ZADANIA DO WYKONANIA —
• a. Za jaką kwotę według tekstu o obligacjach detalicznych resort finansów sprzedał w listopadzie tzw. listopadową trzynastkę?
• b. Napisz dalszy ciąg tekstu o obligacjach detalicznych, zaczynając po jego ostatnim zdaniu.

PODANY TEKST —
=-=-=-=-=

To znacznie gorszy wynik niż w listopadzie ub.r., gdy resort po raz pierwszy wszedł na rynek z niestandardową ofertę papierów dłużnych dla oszczędzających. Niestandardowe emisje to nowy pomysł resortu finansów na dodatkowe źródło finansowania potrzeb pożyczkowych. Jednak w listopadzie resortowi udało się sprzedać tzw. listopadowej trzynastki (czyli obligacji na 13 miesięcy z oprocentowaniem na poziomie 3 proc.) aż za 874,3 mln zł. Dzięki temu ministerstwo ustanowiło rekord w wartości miesięcznej sprzedaży obligacji detalicznych (ponad 1,14 mld zł licząc razem ze standardowo sprzedawanymi papierami).

=-=-=-=-=

FRAGMENT DANYCH —

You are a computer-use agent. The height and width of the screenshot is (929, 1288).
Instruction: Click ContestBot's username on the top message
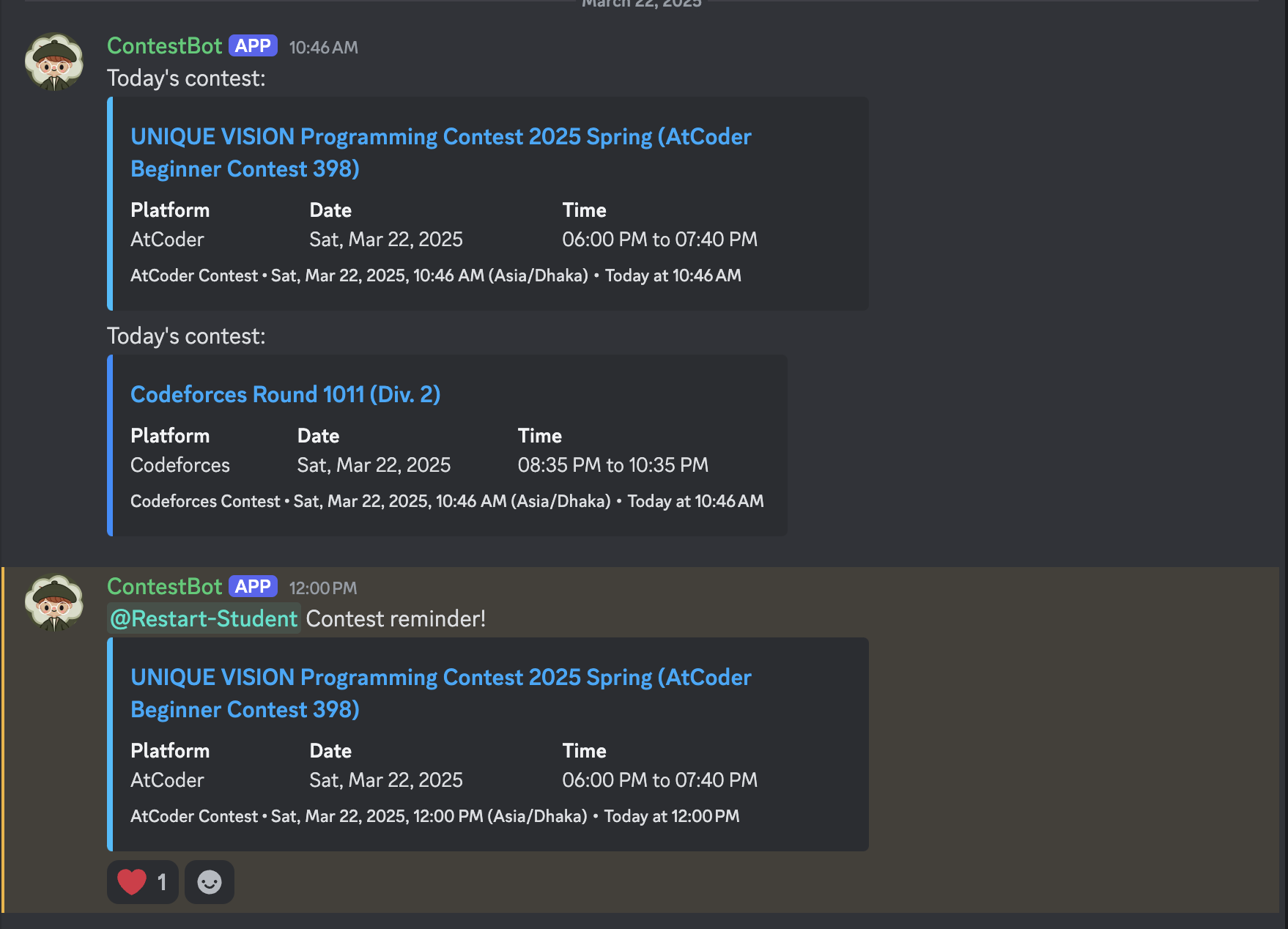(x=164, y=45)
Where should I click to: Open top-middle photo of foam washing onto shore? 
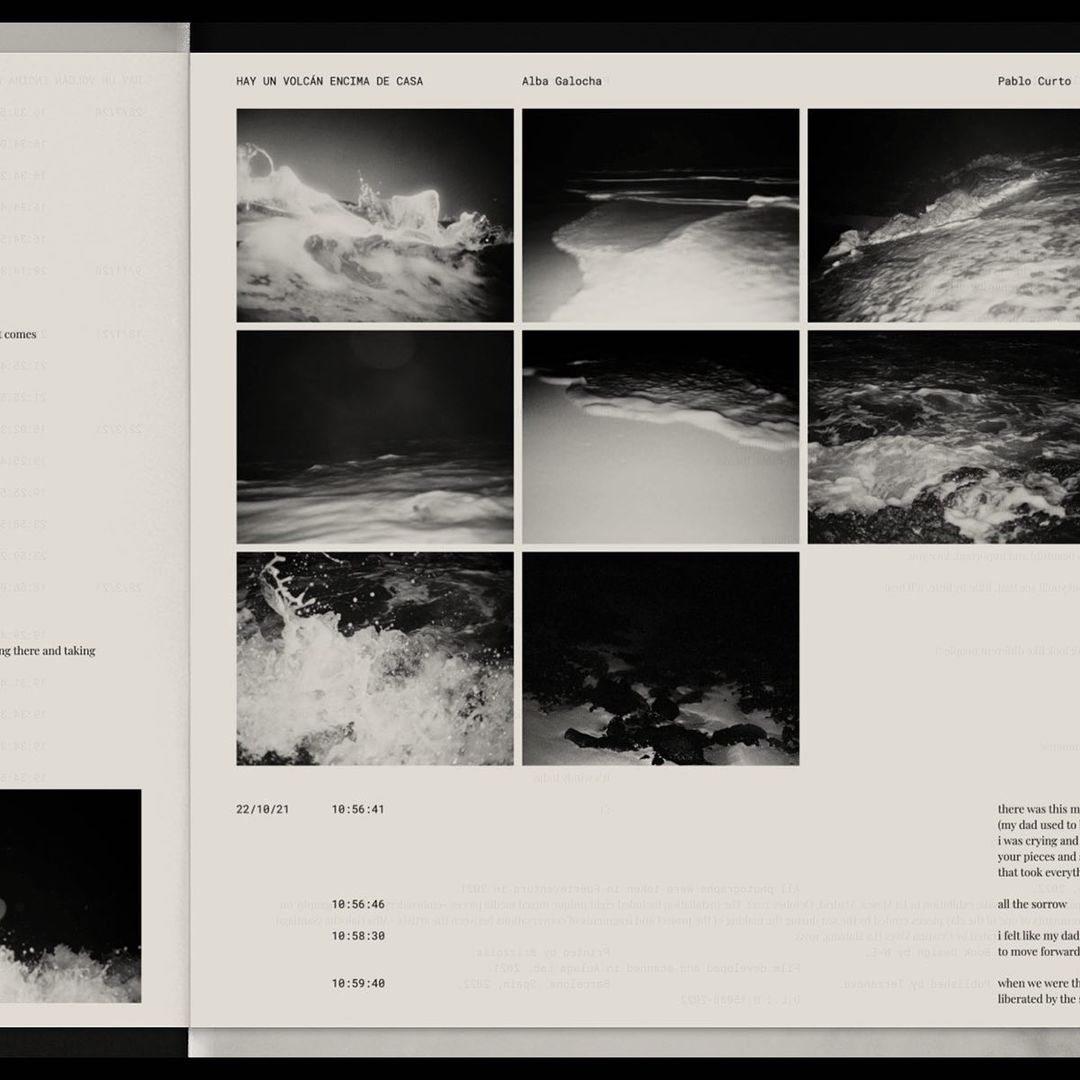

=-=-=-=-=

ODPOWIEDZI DO ZADAŃ —
• a. Za 874,3 mln zł.

• b.
Analitycy są zaskoczeni gorszą sprzedażą „lutowej siódemki”. Zwracają uwagę, że zarówno termin zapadalności papierów (7 miesięcy) jak i oprocentowanie (2,62 proc.) to niezłe warunki na tle bankowych ofert. Według danych zebranych przez Open Finance średnie oprocentowanie depozytu zakładanego w banku na pół roku na początku marca wynosiło właśnie 2,62 proc.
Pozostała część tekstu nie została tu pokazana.